The current parenting styles in North America are either autocratic and controlling or one of pampering and coddling children. Kids hold the exalted position in the family in this era. Children are often protected from the reality that one must contribute, even at the youngest age.
Simple inhibiting responses such as not interrupting their parents when talking or enduring a meal that is not their favourite food are no longer practiced in most modern families. No one need agree on a TV show, now they can each watch their choice on their own screen. So you can see how it is more likely today for children to believe they are the centre of the universe. This does not prepare them well for life in the community, which is what school is all about.
It's not co-incidental then, that we see the highest rates of struggles and diagnosing of ADHD in seven year olds as they begin to fail at meeting the demands of being a student.
So how do I work with the family without prescribing medication? I help the parent develop a new authoritarian or democratic parenting style and prescribe a list of activities that will stimulate and grow the child's concern for others.
Here are Dr. Walton's four specific ways for parents to help children learn to respect and care about the welfare of others:
1. Draw a firm line when behaviour infringes upon rights of others.
2. Do not allow yourself to be interrupted.
3. Do not allow the child to command your attention when your rights or the rights of others are being infringed upon.
4. Give opportunities to children to be a help to others, especially by inviting the child to be involved in a task that is appealing to him or her.
Now, I will give you more ways for parents to help their child develop a sense of caring for others:
1. Let your child see and hear you empathizing with the difficulties of others.
2. Have your child call, email, text or visit with a grandparent or relative in order to put some good cheer in that person's day.
3. Have your child perform a random act of kindness for another.
4. Write a note of thanks or a love note to your child.
5. Mention something you can't do alone or don't have the time to do and then invite them to help you out.
6. Discuss the challenges of being a teacher. Invite the child to do something caring for his or her teacher (draw a picture, make a treat, write a note).
7. Comment on the cooperation shown in simple ways in daily life, including the courtesy of a clerk in a store, newspaper stories showing charitable responses to a situation.
8. Model kind and caring behaviour in your own home and in how your treat your own parents and siblings.
9. Note occasional thoughtless or unkind acts observed in society and mention alternative for dealing with the situation.

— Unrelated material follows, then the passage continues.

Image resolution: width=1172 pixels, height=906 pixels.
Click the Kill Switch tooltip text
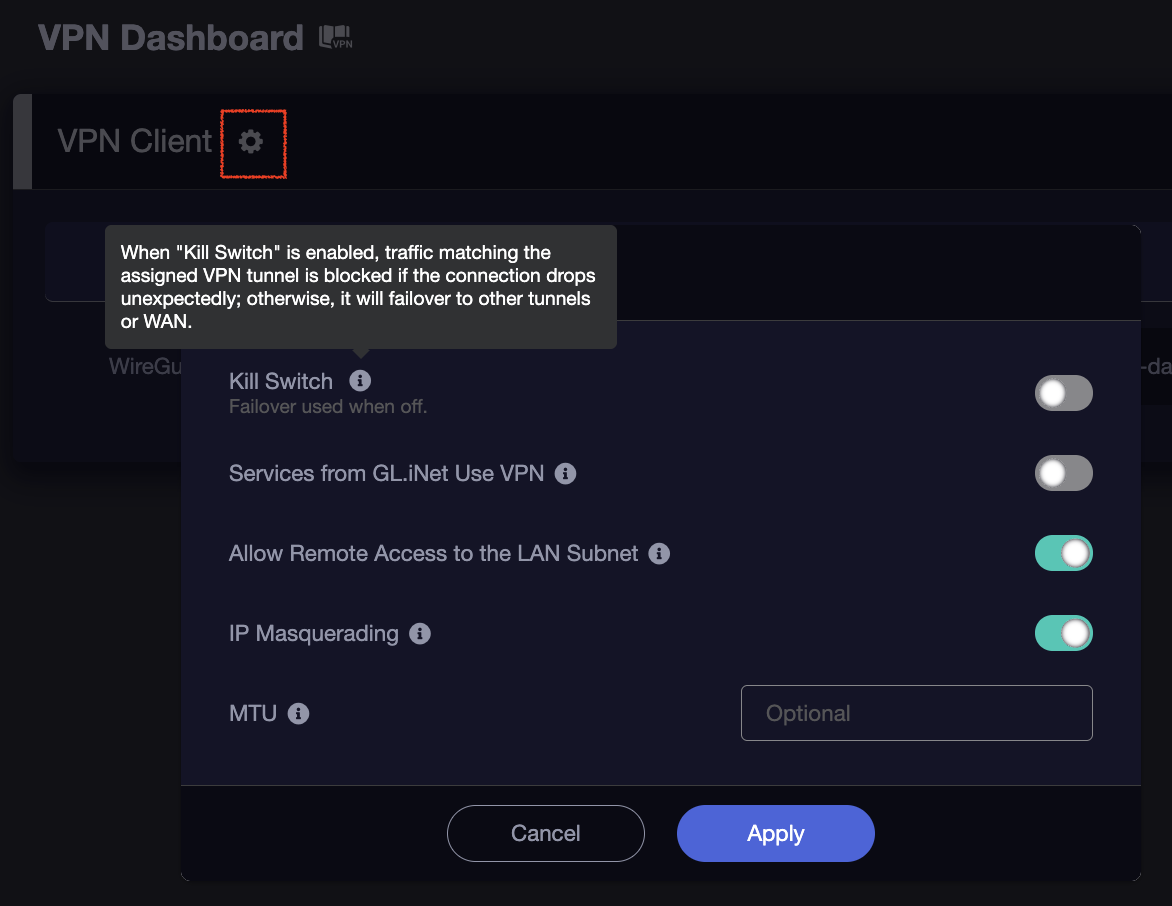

10. Show affection to the child.
11. Smile whenever you can -- smiling invites connection among human beings.
Regardless of you own belief in the underlying causes and cures of ADHD, these interventions will go far in helping a difficult children who meet the criteria as they learn to care about others.

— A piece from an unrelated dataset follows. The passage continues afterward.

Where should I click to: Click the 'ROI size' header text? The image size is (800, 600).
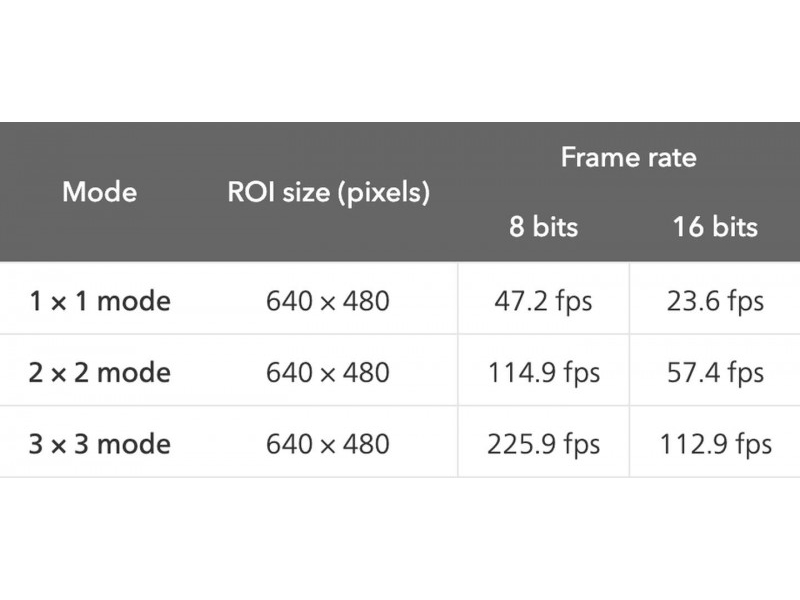coord(282,191)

When they think of others, they improve their desire to self regulate their impulses. They may wish to stand up and leave their desk, but now they see how this disturbs others. Now they notice and care about how this negatively impacts others. They learn to watch and notice what the needs of the situation calls for, and put others before their own wishes.
Children with a good sense of social interest will wait their turn in line, do the task assigned even if it's not their favourite task, because they care about their fellow students and their teachers and the classrooms' need for order.